Studio B was used as the London mixing studio for Mark Ronson, when he produced the Back to Black album for Amy Winehouse. Studio A was used by Courtney Hadwin to record all her songs live, The studios has also been used in the past by Queen, George Michael, U2, Lady Gaga, Courtney Hadwin, Little Mix, Adele, Rihanna and Lauryn Hill.

== Mastering ==
Established in 1993, Metropolis Mastering was founded by Tony Cousins, Ian Cooper, Tim Young and Crispin Murray, with the aim to “to master audio to a standard never previously achieved”. Metropolis houses five mastering rooms that were designed to a high specification utilising equipment from brands such as PMC Ltd., Bryston and Prism. Two of the rooms were designed with stereo and 5.1 surround sound in mind, while the others are set up for cutting vinyl with a Neumann VMS-80 disc cutting lathe. In more recent years, Metropolis Mastering began offering an online mastering service which enabled clients to receive these services remotely.

Additions to the original founding team of engineers include: Stuart Hawkes, John Davis, Matt Colton, Andy 'Hippy' Baldwin, Felix Davis, Mike Hillier and Natalie Bibby.

== 3D Audio==
In summer 2021, Metropolis Studios launched their 3D Audio studio for mixing in all spatial formats. It is currently the highest resolution Dolby Atmos studio in the UK. The studio is designed to be as versatile as possible in order to accommodate as many different workflows as possible including realtime immersive mixing of livestreams. The room provides a 22.2 Georg Neumann monitoring system, with loudspeakers in an 11.1.8 configuration. All the loudspeakers are arrayed at 30° of separation to each other. The studio can accommodate all possible formats, incoming mixing consoles and caters for several interface formats including MADI, Dante (networking), AES3 and Ravenna (networking).

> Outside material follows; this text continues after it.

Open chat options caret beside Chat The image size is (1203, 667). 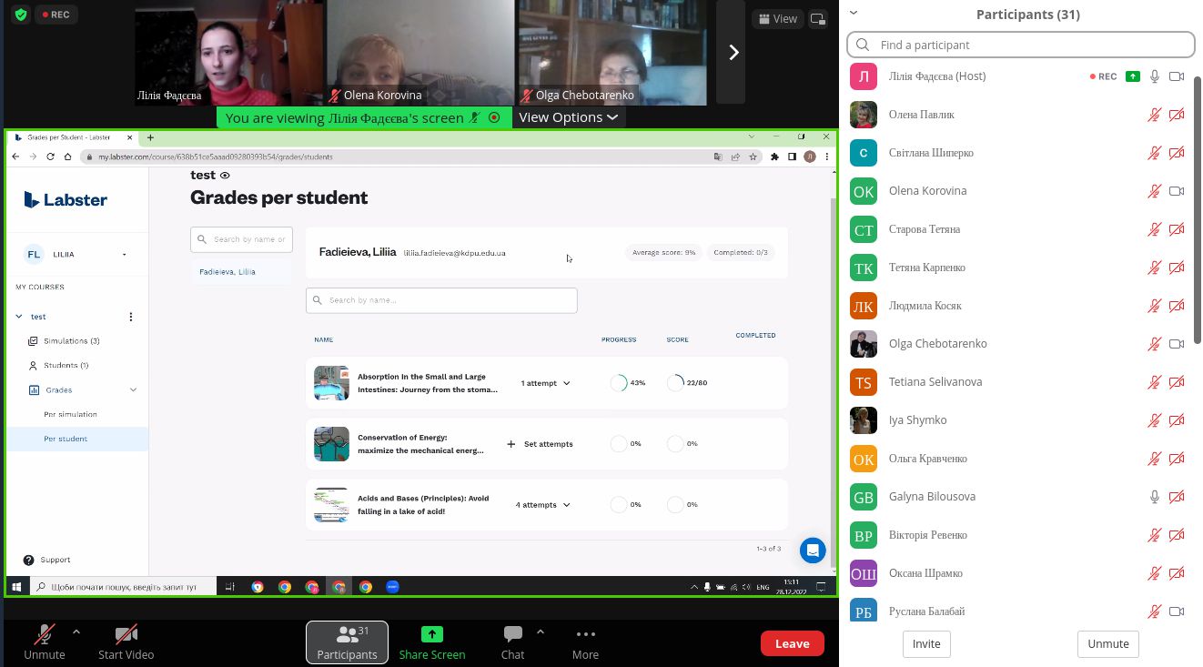coord(541,632)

When the studio launched, Amazon Music agreed a content deal with Metropolis to become their UK-based headquarters for immersive mixing which in turn, has led to many record labels following suit to utilise the facility. The first three months post-launch saw spatial mixes delivered for the likes of Jack Savoretti, The Amazons, Major Lazer, Rag'n'Bone Man, Disclosure (band), St. Vincent (musician), Bonobo (musician), The Vaccines, Cautious Clay and Anne-Marie.